Our data characteristics and research goals

This is a brief report assessing which prediction accuracy measure(s) may be appropriate for assessing the forecast accuracy of the two health outcome time series using the previously developed latent process time series and spatial-temporal models.

We have several research questions that require an ability to compare forecast accuracy in different scenarios.

  1. How does the spatial-temporal model compare to the temporal model on the same forecast horizon data? (Comparison between models for data with same units and scale).
  2. How does each model perform in more populated vs. sparsely populated regions of the province? (Comparisons of the same model between different datasets with the same units but very different scales)
  3. How does each model perform on each health outcome? (Comparisons of the same models on data with different units and potentially different scales).

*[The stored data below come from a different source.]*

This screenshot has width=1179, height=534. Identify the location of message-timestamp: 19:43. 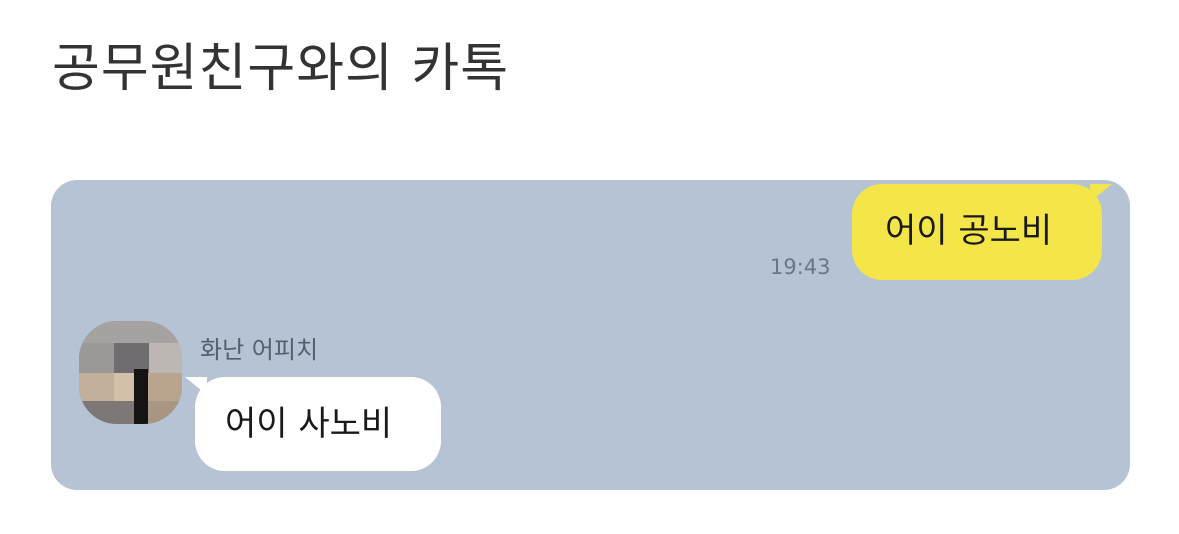
(800, 267). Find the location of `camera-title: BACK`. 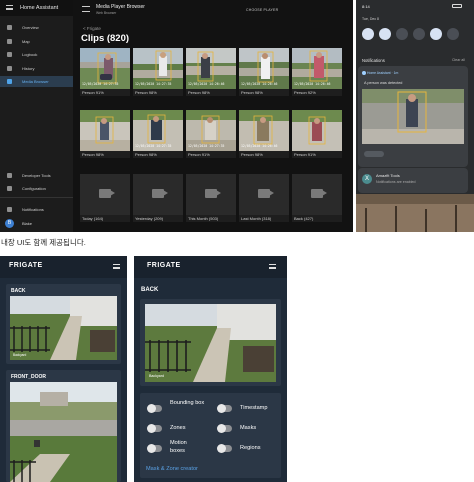

camera-title: BACK is located at coordinates (150, 290). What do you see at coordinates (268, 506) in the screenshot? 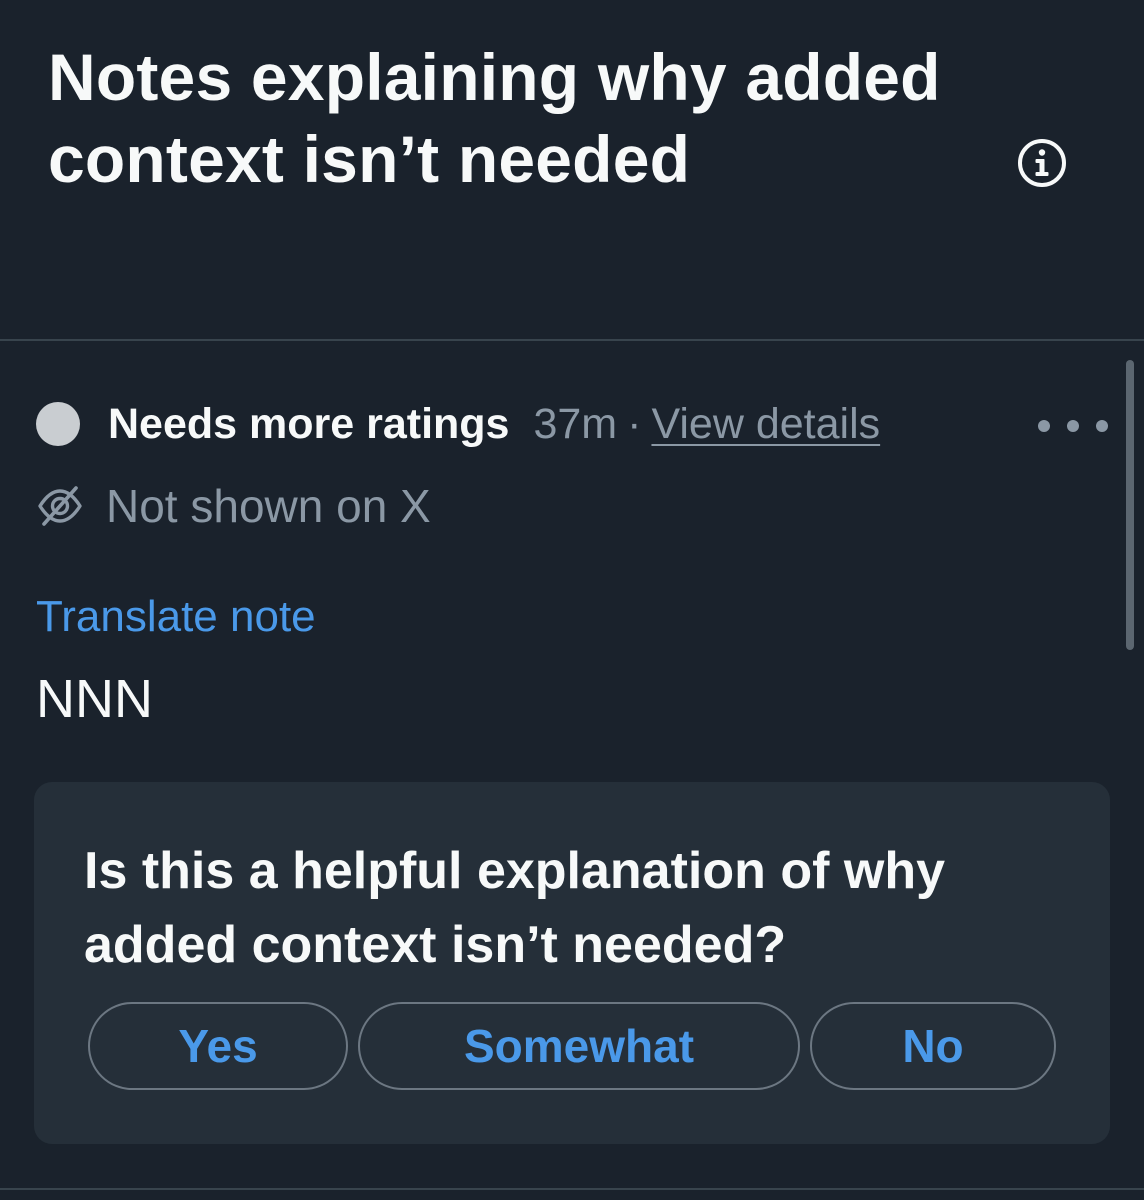
I see `visibility-status: Not shown on X` at bounding box center [268, 506].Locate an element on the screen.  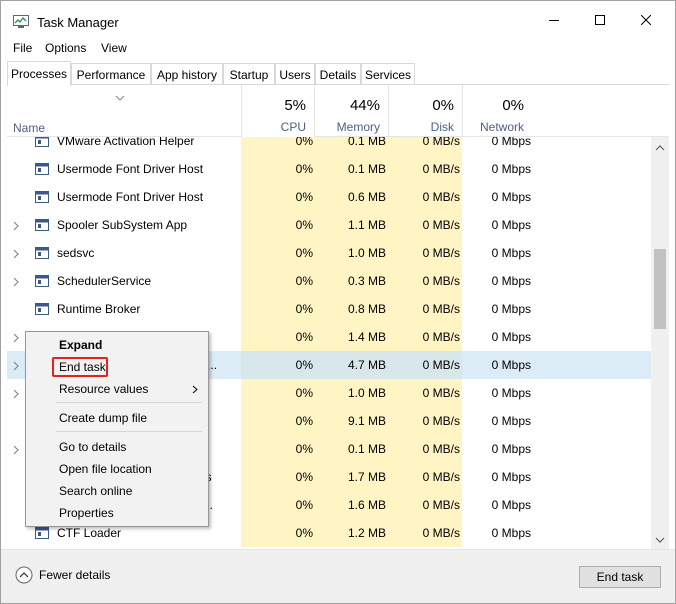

Therefore, we need relative measures that are not sensitive to changes in units or scale. However, our data also contain a large number of zeros, making relative measures difficult.

There are two primary types of forecast accuracy metrics:

  1. Comparison between the true observed value \(y_t\) and the predicted value \(\hat{y_t}\), based on the error e.g., \(e_t = y_t - \hat{y_t}\)

  2. Comparison between the accuracy of a proposed method (\(e_t\) from above) and a baseline method, often a naive forecast such as the last available datapoint (random walk), or possibly adjusting for seasonal trends only.

The second option provides more flexibility but also potentially complicates comparisons between multiple proposed models. Given the goals of our analyses, we likely will favour the first approach.

Summary of previously used metrics

The most commonly used metrics that fit into type (1) above are:

Measure Formula (for Mean)
Mean (Median) absolute error, M(d)AE \(\frac{1}{n} \sum | e_t |\)
Mean (Median) squared error, M(d)SE \(\frac{1}{n} \sum e_t^2\)
Root Mean (Median) squared error, M(d)SE \(\sqrt{ \frac{1}{n} \sum e_t^2}\)
Mean (Median) absolute percentage error, M(d)APE \(\frac{1}{n} \sum | \frac{e_t} {y_t}|\)
Symmetric Mean (Median) absolute percentage error, SM(d)APE \(\frac{1}{n} \sum \frac{| e_t|} { |y_t| + |\hat{y_t}|}\)

Excluded are any measures purely based on ranking, in addition to those based on a naive baseline method.

There are benefits and limitations to each measure, and there are no standard best practices. In fact, inappropriate metrics have been frequently used even in large prediction competitions\(^1\).

Measure Robustness to outliers Ability to address zeros Comparisons across different scales
M(d)AE Stable Defined \(y_t \in R\) Scale/unit dependent
M(d)SE Sensitive Defined \(y_t \in R\) Scale/unit dependent
RM(d)SE Sensitive Defined \(y_t \in R\) Scale/unit dependent
M(d)APE Stable Undefined if \(y = 0\) Relative measure (%)
SM(d)APE Stable Undefined if \(y = \hat{y}\) Relative measure (%)

Proposed metric for our data

The mean or median absolute percentage error, M(d)APE is likely the most appropriate metric out of the above options, given that it is scale-independent, and this is why it was used in the first manuscript. However, there are too many zeros within our dataset in the regions with smaller populations. I propose a modified version of the M(d)APE that standardizes the absolute error by dividng by the mean true value across the forecast horizon. Let’s call this the horizon-standardized M(d)APE:

\[ HS MAPE = \frac{1}{n} \sum_{i=1}^n \frac{|y_i - \hat{y_i}| }{ \frac{1}{n} \sum_{i=1}^n y_i } \]

This denominator will not be zero except in degenerate cases, will be consistent across different models (whereas the window may change), and this will standardize each absolute measure of accuracy by the expected value across the horizon. I’m not sure about any theoretical properties of this metric, but most of the others don’t have great properties either.

The MAPE will be more sensitive to ‘accuracy outliers’ in the forecast horizon (instability in the modelling that may lead to very large values of MAPE) than the MdAPE, and so I propose that the mean and median versions are both used together.


\(^1\) Hyndman, Rob J., and Anne B. Koehler. “Another look at measures of forecast accuracy.” International Journal of Forecasting 22.4 (2006): 679-688.